Morell also is a senior counselor with Beacon Global Strategies, a consulting firm specializing in international affairs and defense policy. Beacon doesn’t get federal funding, according to the Oversight Project.

Former Obama Defense Secretary and CIA Director Leon Panetta, also a signatory to the letter, is a senior counselor for Beacon. 

Beacon was founded by Jeremy Bash, Panetta’s chief of staff at both the CIA and Pentagon.  

‘No Longer Associated’

Both Hayden and Pfeiffer have done work for The Chertoff Group, according to the Oversight Project. However, a spokesperson for the company said neither are employees. 

“The Chertoff Group does not employ any individuals who signed the 2020 letter,” spokeswoman Ellen Murray told The Daily Signal in an email. “General Hayden is no longer associated with The Chertoff Group and Larry Pfeiffer is a ‘senior adviser,’ not an employee, so we do not comment on his behalf.”

Only a small amount of the company’s profits comes from federal funding, Murray said. 

“The Chertoff Group is an advisory firm of highly qualified experts that uses proven frameworks to help commercial companies achieve their business and security objectives in a complex risk environment,” Murray said, adding: “A very small portion of our work involves contracts funded with federal funds.”

Hayden is also a senior adviser for the Center for Strategic and International Studies, or CSIS. The organization reports that it gets at least $250,000 of its budget from the U.S. government and those of allied countries. 

Other signatories to the Biden letter who work for CSIS are Glenn Gerstell, former general counsel for the National Security Agency, whose service overlapped the Obama and Trump administrations, as well as Greg Treverton, former chairman of the National Security Council.

The Daily Signal contacted every firm or organization that employs more than one signer of the Hunter Biden letter in 2020. Some replied, but only The Chertoff Group provided an on-the-record response. 

The House is considering the 2024 National Defense Authorization Act, which could provide some of the funding to groups such as these.

The claim that Biden’s laptop was Russian disinformation has been discredited as left-leaning publications such as The New York Times and The Washington Post belatedly authenticated the laptop as belonging to the president’s son. 

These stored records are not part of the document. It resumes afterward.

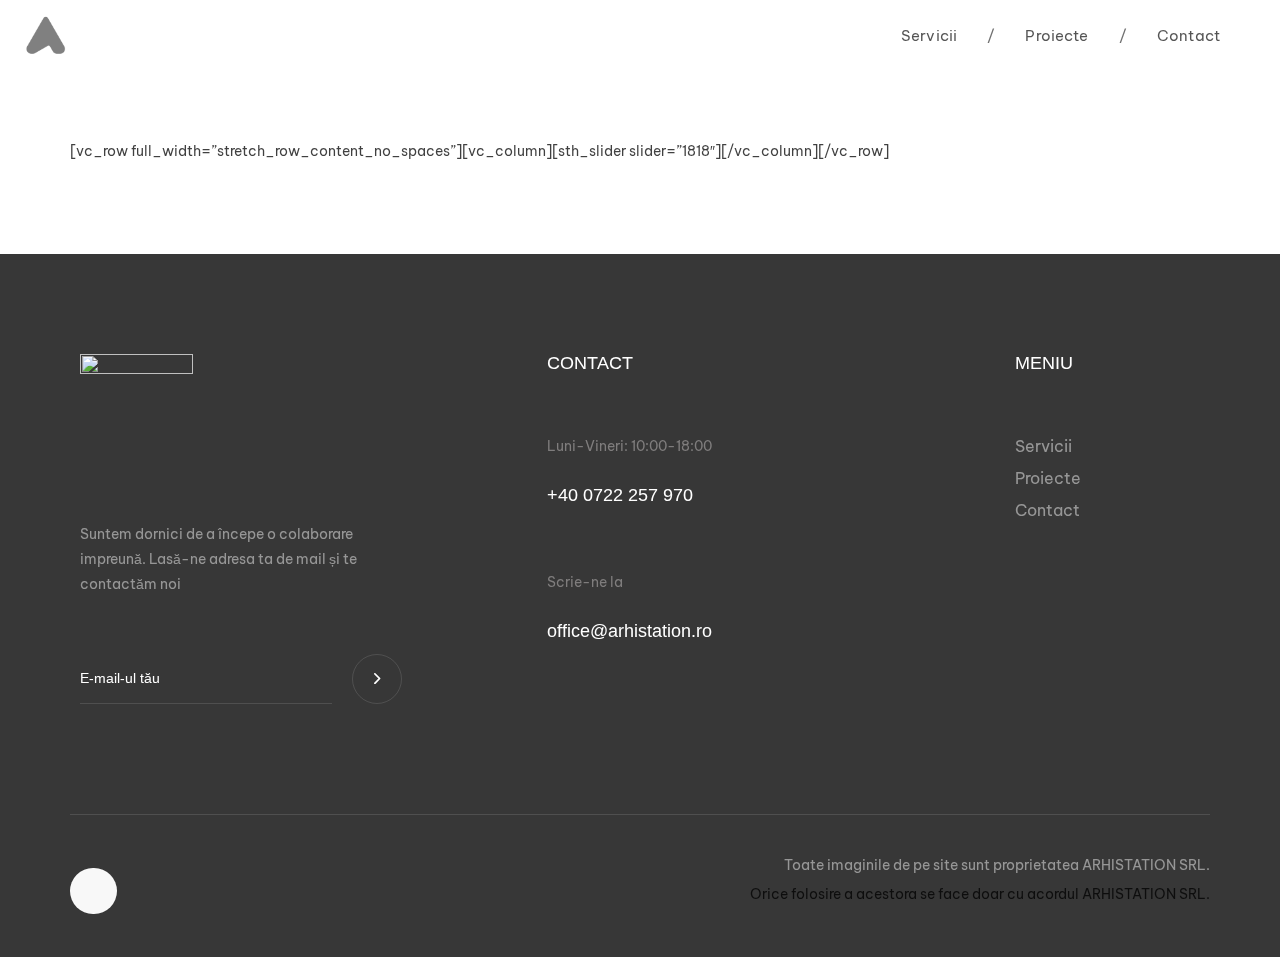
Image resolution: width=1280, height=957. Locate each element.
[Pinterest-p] (93, 891)
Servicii (929, 35)
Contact (1169, 35)
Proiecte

The New York Post, a conservative-leaning newspaper, broke the story about the laptop and its contents, which included details of Hunter Biden’s overseas business dealings as well as photos and video in which he is seen smoking crack and consorting with prostitutes. 

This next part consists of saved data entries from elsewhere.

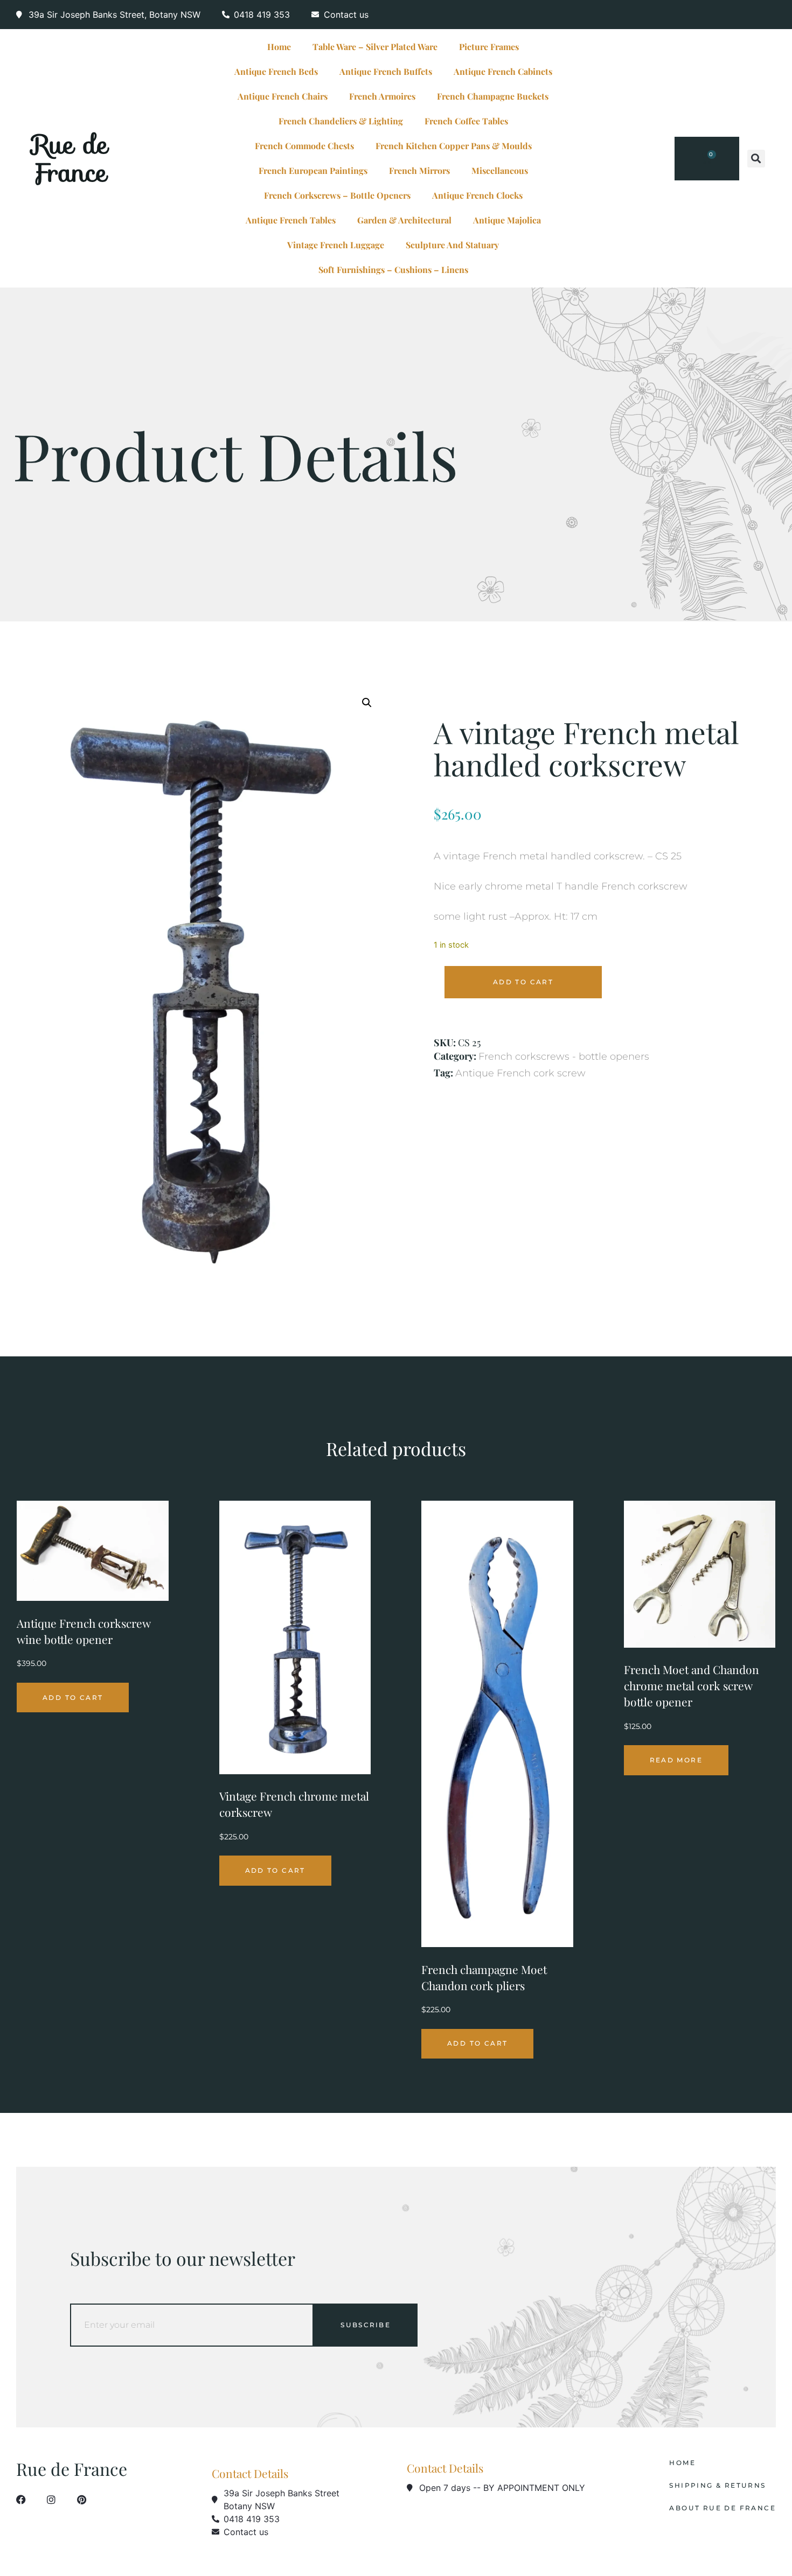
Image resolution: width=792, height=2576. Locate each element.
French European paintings (313, 170)
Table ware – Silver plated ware (374, 46)
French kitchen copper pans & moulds (454, 145)
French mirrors (419, 170)
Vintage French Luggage (335, 244)
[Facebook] (21, 2499)
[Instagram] (51, 2499)
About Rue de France (722, 2508)
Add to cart (523, 982)
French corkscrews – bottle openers (337, 195)
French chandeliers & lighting (341, 121)
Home (279, 46)
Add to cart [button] (73, 1697)
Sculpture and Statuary (452, 244)
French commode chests (304, 145)
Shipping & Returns (717, 2485)
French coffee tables (466, 121)
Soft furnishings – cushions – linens (393, 269)
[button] (756, 158)
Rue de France (70, 158)
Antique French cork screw (520, 1073)
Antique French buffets (385, 71)
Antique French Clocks (477, 195)
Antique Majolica (507, 220)
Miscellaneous (499, 170)
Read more (676, 1760)
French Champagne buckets (492, 96)
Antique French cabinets (503, 71)
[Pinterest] (81, 2499)
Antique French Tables (291, 220)
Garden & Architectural (404, 220)
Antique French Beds (276, 71)
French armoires (382, 96)
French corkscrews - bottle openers (563, 1056)
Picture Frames (489, 46)
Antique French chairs (283, 96)
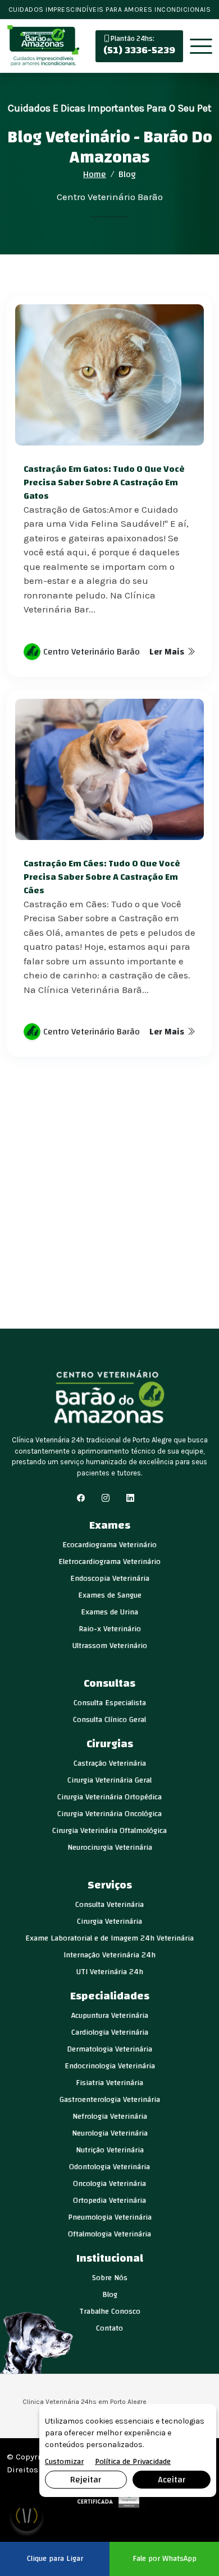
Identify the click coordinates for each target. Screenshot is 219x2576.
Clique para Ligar (55, 2558)
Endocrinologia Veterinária (110, 2066)
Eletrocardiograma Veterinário (109, 1561)
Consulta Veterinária (109, 1904)
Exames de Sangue (110, 1595)
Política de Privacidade (133, 2462)
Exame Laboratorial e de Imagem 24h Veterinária (109, 1938)
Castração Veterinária (110, 1763)
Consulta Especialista (110, 1703)
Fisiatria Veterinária (109, 2083)
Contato (109, 2328)
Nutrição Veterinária (110, 2150)
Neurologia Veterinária (110, 2133)
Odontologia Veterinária (109, 2167)
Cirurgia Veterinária (109, 1921)
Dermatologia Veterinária (109, 2049)
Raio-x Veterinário (110, 1629)
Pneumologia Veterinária (110, 2217)
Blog (109, 2294)
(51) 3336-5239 (139, 46)
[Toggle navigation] (201, 46)
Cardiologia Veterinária (109, 2032)
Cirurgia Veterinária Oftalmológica (109, 1830)
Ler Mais (167, 652)
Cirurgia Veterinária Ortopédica (109, 1797)
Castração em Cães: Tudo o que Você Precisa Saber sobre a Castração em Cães (102, 877)
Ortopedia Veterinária (109, 2200)
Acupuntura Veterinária (109, 2015)
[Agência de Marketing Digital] (109, 2497)
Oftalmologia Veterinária (109, 2234)
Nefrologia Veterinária (109, 2116)
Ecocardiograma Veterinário (109, 1545)
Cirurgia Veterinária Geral (109, 1780)
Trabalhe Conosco (109, 2311)
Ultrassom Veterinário (109, 1646)
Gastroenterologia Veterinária (110, 2099)
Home (94, 174)
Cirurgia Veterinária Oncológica (109, 1814)
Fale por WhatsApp (165, 2558)
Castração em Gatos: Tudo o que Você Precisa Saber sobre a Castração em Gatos (104, 482)
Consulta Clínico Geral (109, 1719)
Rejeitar (85, 2479)
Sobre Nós (109, 2278)
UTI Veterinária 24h (109, 1972)
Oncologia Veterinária (109, 2183)
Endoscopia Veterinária (109, 1578)
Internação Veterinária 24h (109, 1955)
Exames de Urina (109, 1612)
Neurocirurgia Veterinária (109, 1847)
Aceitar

Some of the emails and other documents saved on the laptop indicated that Biden’s father, now the president, profited from his son’s foreign dealings using his name in countries such as China and Ukraine, the Post first reported.

‘All the Earmarks’

Twitter, Facebook, and other social media companies censored users who tried to share the news, vastly limiting the number of Americans who learned about the contents of the laptop in the days before the election in which Biden, a senator for 36 years and vice president for eight years, challenged Trump.

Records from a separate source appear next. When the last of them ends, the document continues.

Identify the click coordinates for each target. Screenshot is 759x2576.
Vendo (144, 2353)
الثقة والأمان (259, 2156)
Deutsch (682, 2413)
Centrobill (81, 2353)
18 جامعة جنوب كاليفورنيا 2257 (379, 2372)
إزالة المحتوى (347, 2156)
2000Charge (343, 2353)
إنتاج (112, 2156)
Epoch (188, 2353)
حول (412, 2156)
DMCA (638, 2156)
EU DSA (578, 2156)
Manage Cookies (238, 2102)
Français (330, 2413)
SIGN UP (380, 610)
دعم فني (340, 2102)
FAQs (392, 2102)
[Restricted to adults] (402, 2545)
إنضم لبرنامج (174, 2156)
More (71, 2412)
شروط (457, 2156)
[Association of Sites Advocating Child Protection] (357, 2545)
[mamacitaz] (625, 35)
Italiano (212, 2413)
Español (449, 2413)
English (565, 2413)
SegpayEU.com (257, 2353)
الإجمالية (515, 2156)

The letter signed by the former intelligence officials, asserting that the Biden laptop story “has all the classic earmarks of a Russian information operation,” was released less than three weeks before the Nov. 3 election.

The wording did hedge, asserting that the signers “do not have evidence of Russian involvement,” but concluding that “our experience makes us deeply suspicious that the Russian government played a significant role in this case.”

The FBI verified the authenticity of the younger Biden’s laptop a year earlier, in October 2019, after obtaining it from a Delaware repair shop owner, according to the recent testimony of an IRS whistleblower to the House Ways and Means Committee. 

The FBI’s determination that the laptop is authentic came a full year before the former intelligence officials signed on to the partisan letter dismissing the laptop as Russian election tampering. 

Ken McIntyre contributed to this report, which is developing and may be updated.